Al caer el telón, sangrando por la pérdida de cinco puntos en los últimos dos juegos, seguramente todos se quedaron mirando en la caseta blanca como intentando fijar un culpable, aún sabiendo que todos lo eran. Reemplazar a Kroos por Lucas Silva en el minuto 77, fue un claro indicativo del desconcierto. Kroos, el jugador incansable de tres pulmones y mente permanentemente lúcida, el de kilometraje inagotable, el ombligo de la maquinaria, sacado de juego. La realeza del futbol súbitamente carcomida. Una extraña imagen.

El Madrid tuvo oportunidades de nivelar, pero siempre faltó ese “algo más” que tan fácilmente se conseguía. Cierto, el arquero Iraizoz estuvo acertado cerrando, puñeteando y atajando, pero la tropa de Ancelotti careció de ideas y de profundidad. Cristiano no fue el atacante de los 14 goles en 7 juegos como visitante en San Mamés, Benzema se vio desconectado y Bale no consiguió ser trascendente.

SE CRECIÓ EL BILBAO
En cambio Munain y Williams aseguraban la agilidad del Bilbao, con Rico funcionando como apoyo por la derecha, el sector más utilizado por el equipo vasco para arremeter. Fue precisamente Rico quien trazó ese centro golpeado por la cabeza de Aduriz llegando desde atrás con Pepe en retroceso.
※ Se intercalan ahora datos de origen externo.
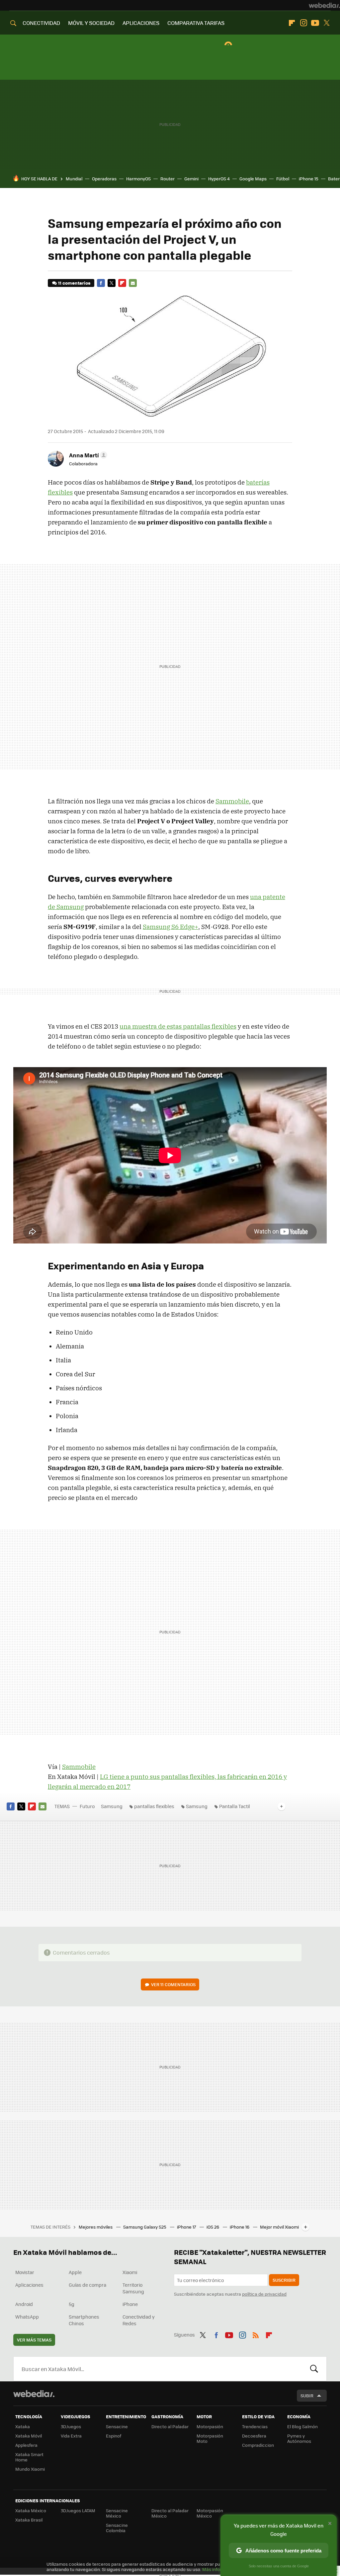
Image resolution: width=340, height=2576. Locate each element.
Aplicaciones (29, 2284)
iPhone (130, 2304)
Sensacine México (117, 2513)
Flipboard (292, 23)
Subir (306, 2395)
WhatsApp (27, 2316)
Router (167, 178)
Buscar (314, 2369)
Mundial (74, 178)
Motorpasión (210, 2426)
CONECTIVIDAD (41, 23)
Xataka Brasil (28, 2520)
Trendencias (255, 2426)
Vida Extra (71, 2436)
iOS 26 (213, 2227)
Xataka (22, 2426)
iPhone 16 (240, 2227)
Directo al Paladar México (170, 2513)
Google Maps (253, 178)
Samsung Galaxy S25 (145, 2227)
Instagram (303, 23)
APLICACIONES (141, 23)
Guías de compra (87, 2284)
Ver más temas (34, 2340)
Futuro (87, 1806)
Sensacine (117, 2426)
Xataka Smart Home (29, 2457)
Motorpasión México (210, 2513)
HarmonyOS (138, 178)
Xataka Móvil (28, 2436)
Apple (75, 2272)
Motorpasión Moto (210, 2438)
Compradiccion (258, 2445)
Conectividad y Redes (139, 2320)
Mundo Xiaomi (30, 2469)
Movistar (24, 2272)
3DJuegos (71, 2426)
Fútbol (282, 178)
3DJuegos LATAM (78, 2510)
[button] (87, 455)
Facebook (101, 283)
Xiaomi (130, 2272)
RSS (255, 2334)
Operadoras (104, 178)
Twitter (327, 23)
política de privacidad (264, 2294)
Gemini (191, 178)
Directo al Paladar (170, 2426)
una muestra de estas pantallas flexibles (178, 1026)
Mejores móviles (96, 2227)
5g (71, 2304)
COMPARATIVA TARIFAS (195, 23)
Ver (173, 1984)
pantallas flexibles (154, 1806)
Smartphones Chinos (84, 2320)
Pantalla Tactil (234, 1806)
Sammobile (232, 801)
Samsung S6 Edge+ (170, 927)
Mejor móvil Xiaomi (279, 2227)
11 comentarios (74, 283)
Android (24, 2304)
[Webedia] (324, 5)
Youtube (315, 23)
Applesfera (26, 2445)
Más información (219, 2569)
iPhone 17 (187, 2227)
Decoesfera (254, 2436)
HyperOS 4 (219, 178)
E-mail (133, 283)
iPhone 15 (308, 178)
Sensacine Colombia (117, 2527)
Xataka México (30, 2510)
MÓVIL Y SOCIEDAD (91, 23)
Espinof (113, 2436)
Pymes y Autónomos (299, 2438)
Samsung (112, 1806)
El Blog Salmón (302, 2426)
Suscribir (284, 2280)
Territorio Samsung (133, 2288)
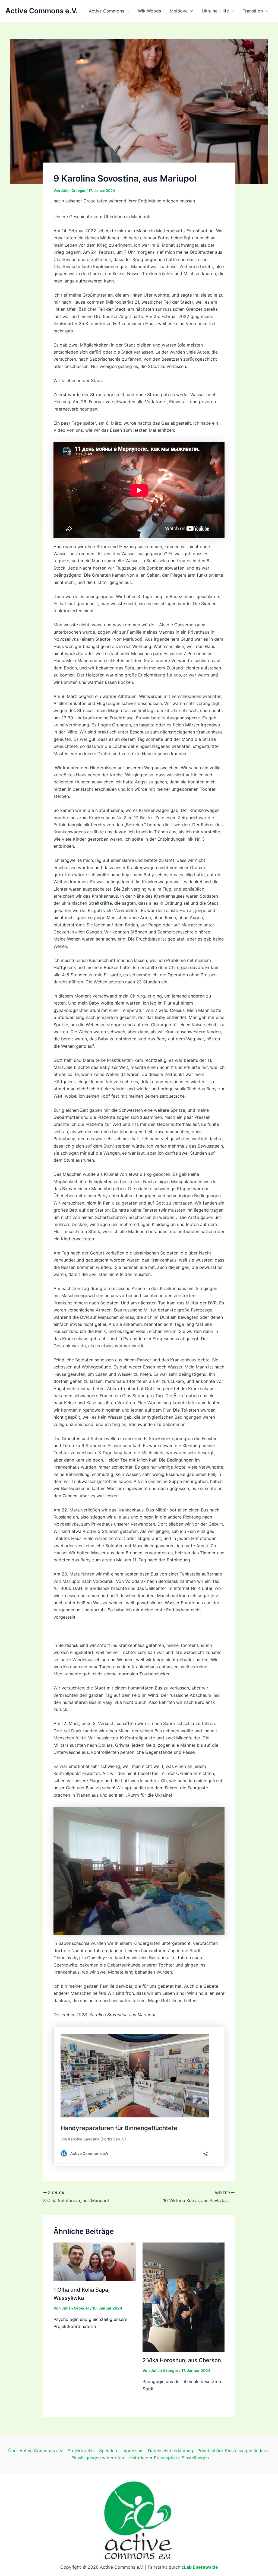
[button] (126, 11)
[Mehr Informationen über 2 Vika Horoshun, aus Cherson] (184, 2296)
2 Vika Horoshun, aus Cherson (182, 2360)
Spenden (108, 2450)
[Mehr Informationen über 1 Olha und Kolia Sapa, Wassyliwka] (94, 2261)
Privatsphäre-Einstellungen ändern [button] (232, 2450)
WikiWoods (149, 11)
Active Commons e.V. (41, 11)
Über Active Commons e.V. (35, 2450)
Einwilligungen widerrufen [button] (97, 2457)
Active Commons (106, 11)
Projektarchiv (81, 2450)
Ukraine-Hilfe (215, 11)
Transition (253, 11)
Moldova (179, 11)
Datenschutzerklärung (170, 2450)
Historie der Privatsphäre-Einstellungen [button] (168, 2457)
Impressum (132, 2450)
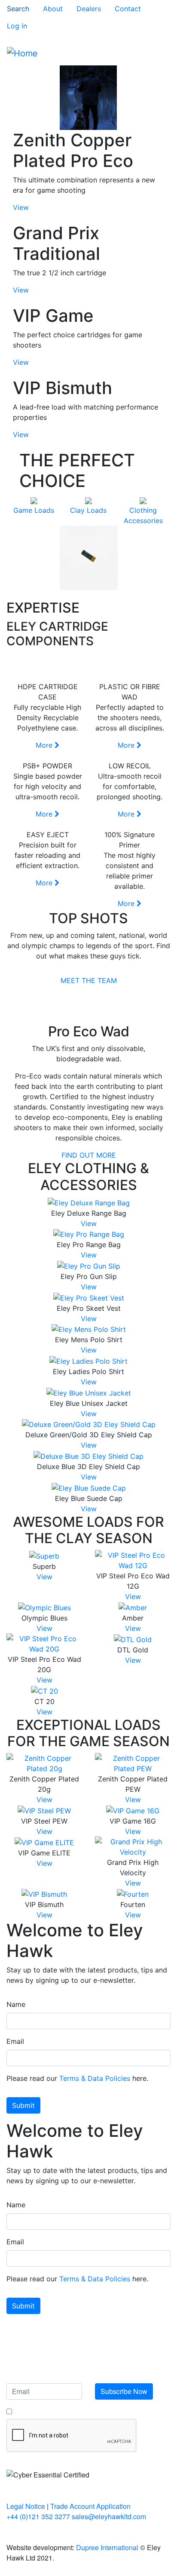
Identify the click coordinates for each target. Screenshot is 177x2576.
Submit (23, 2105)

El centro del campo madridista con Isco, Illarramendi y Kroos, trató de ser calmante a base de buen manejo, pero sin establecer las necesarias conexiones. Sin la rapidez y la precisión requeridas, el futbol del Madrid fue previsible facilitando la efectividad de la defensa a rayas. Con sus pretensiones fortalecidas, el Bilbao supo pelear en todos los sectores sin excederse en la dureza que siempre ha caracterizado al equipo, sosteniendo no propiamente contra vientos y mareas, esa ventaja por 1-0, desesperante para Ancelotti en los últimos minutos, cuando Lucas Silva en tiempo de descuento, envió por arriba un taponazo desde 25 metros.

Enmascarado, el Real Madrid salió por la puerta de atrás en San Mamés después de perder sorprendentemente, cinco puntos en las dos últimas fechas. Grave, quizás muy grave.